Mentor Capital (MNTR) CEO adds common shares and lists large convertible preferred stake
Rhea-AI Filing Summary
Mentor Capital, Inc. insider activity shows open‑market share purchases and sizable convertible holdings. Chief Executive Officer, director, and 10% owner Chester Billingsley bought 1,000 shares of common stock at $0.089 on January 20, 2026, 1,000 shares at $0.09 on January 21, 2026, and 1,800 shares at $0.087 on January 22, 2026. After these trades, he directly owned 3,165,296 common shares.
The filing also lists 47,274 Series D warrants with a $0.02 exercise price, exercisable into common stock from April 11, 2000 until May 11, 2038. In addition, 11 Series Q Preferred Shares were outstanding, which, as of December 31, 2025, were eligible to be converted into 2,592,159 common shares at no additional cost, with no stated expiration for the preferred shares.
Positive
- None.
Negative
- None.
Insider Trade Summary
| Type | Security | Shares | Price | Value |
|---|---|---|---|---|
| Purchase | Common Stock | 1,800 | $0.087 | $156.60 |
| Purchase | Common Stock | 1,000 | $0.09 | $90.00 |
| Purchase | Common Stock | 1,000 | $0.089 | $89.00 |
| holding | Series D Warrants | -- | -- | -- |
| holding | Series Q Preferred Shares | -- | -- | -- |
Footnotes (1)
- Series Q Preferred Stock is convertible into Common Stock, at the option of the holder, at any time after the date of issuance of such share and prior to the of redemption of such share of Series Q Preferred Stock by the Company, into such number of fully paid and nonassessable shares of Common Stock as determined by dividing the Series Q Conversion Value by the Conversion Price at the time in effect for such share. The Series Q Preferred Shares can be converted into Common Stock at no additional cost. The Series Q Preferred Shares have no expiration date. The per share Series Q Conversion Value, as defined in the Certificate of Designation, shall be calculated by the Company at least once each calendar quarter.

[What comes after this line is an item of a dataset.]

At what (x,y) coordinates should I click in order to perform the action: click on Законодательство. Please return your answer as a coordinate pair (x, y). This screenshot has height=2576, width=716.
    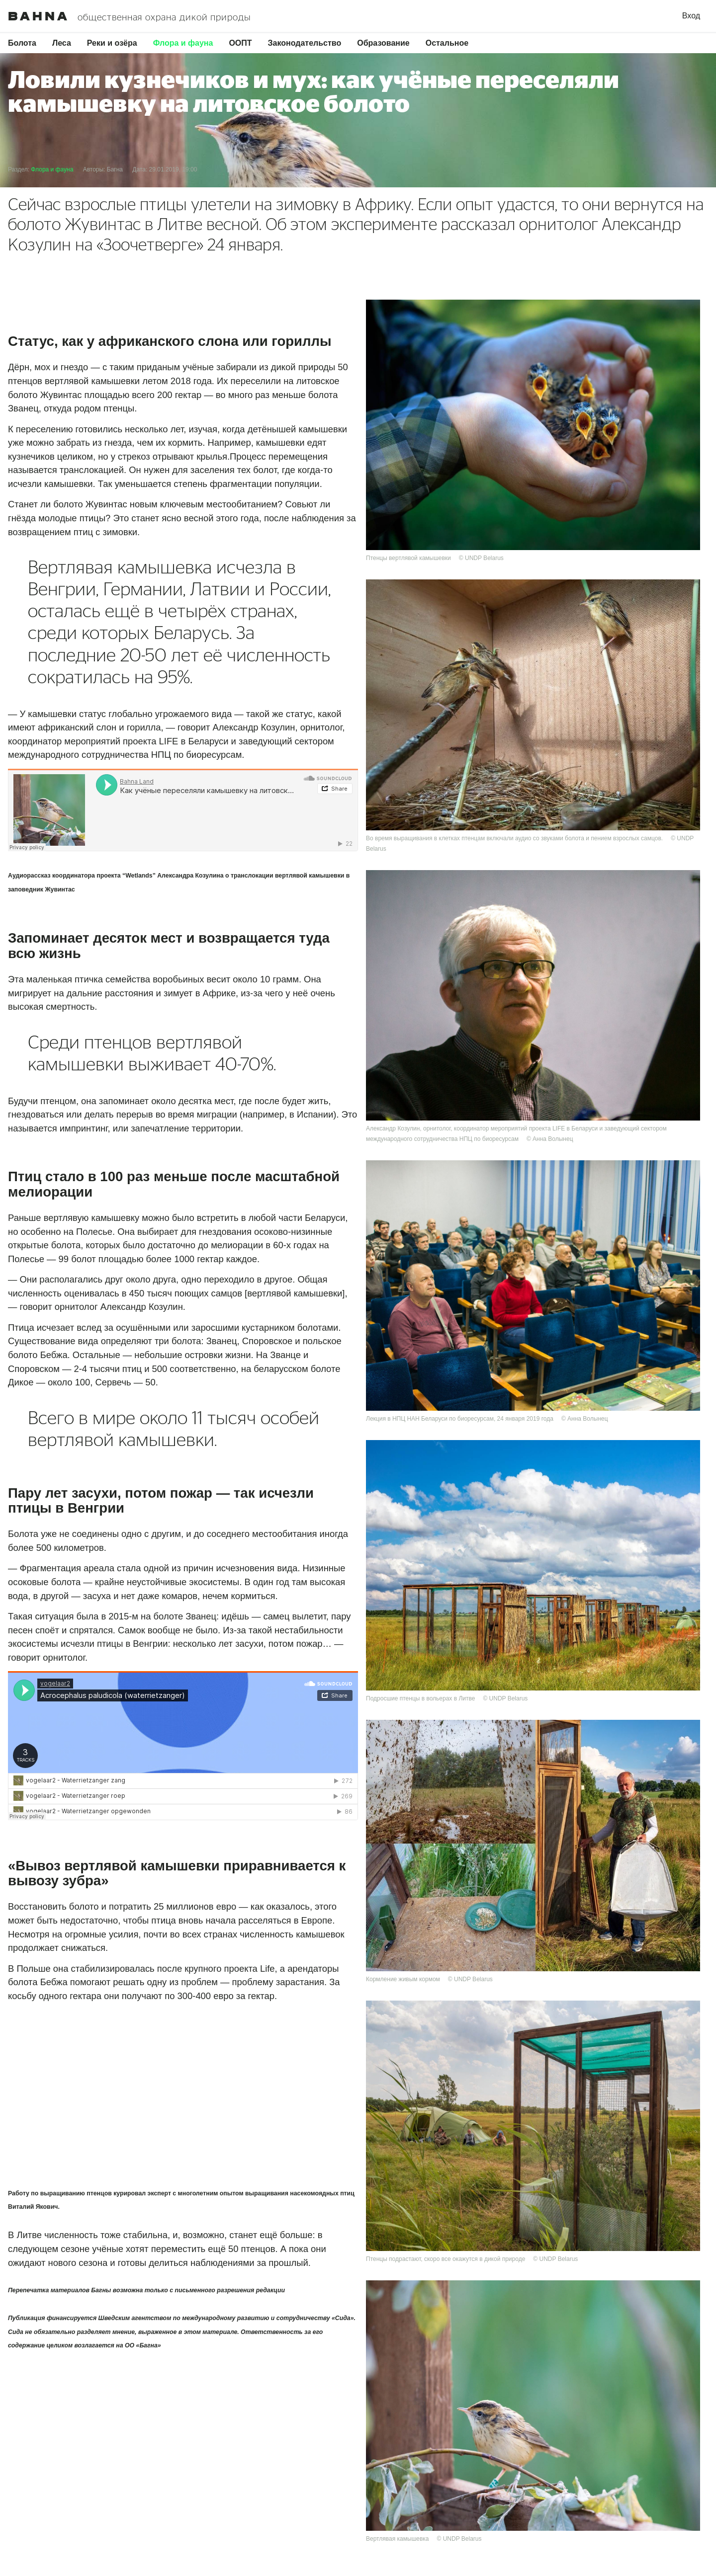
    Looking at the image, I should click on (305, 43).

The per share Series Q Conversion Value shall be equal to the quotient of the Core Q Holdings Asset Value divided by the number of issued and outstanding shares of Series Q Preferred Stock. The Conversion Price of the Series Q Preferred Stock shall be at the product of one hundred and five percent and the closing price of the Common Stock of the Company on a date designated and published by the Company. On December 31, 2025, 11 Series Q Convertible Preferred Shares were eligible to be converted into 2,592,159 shares of the Company's Common Stock.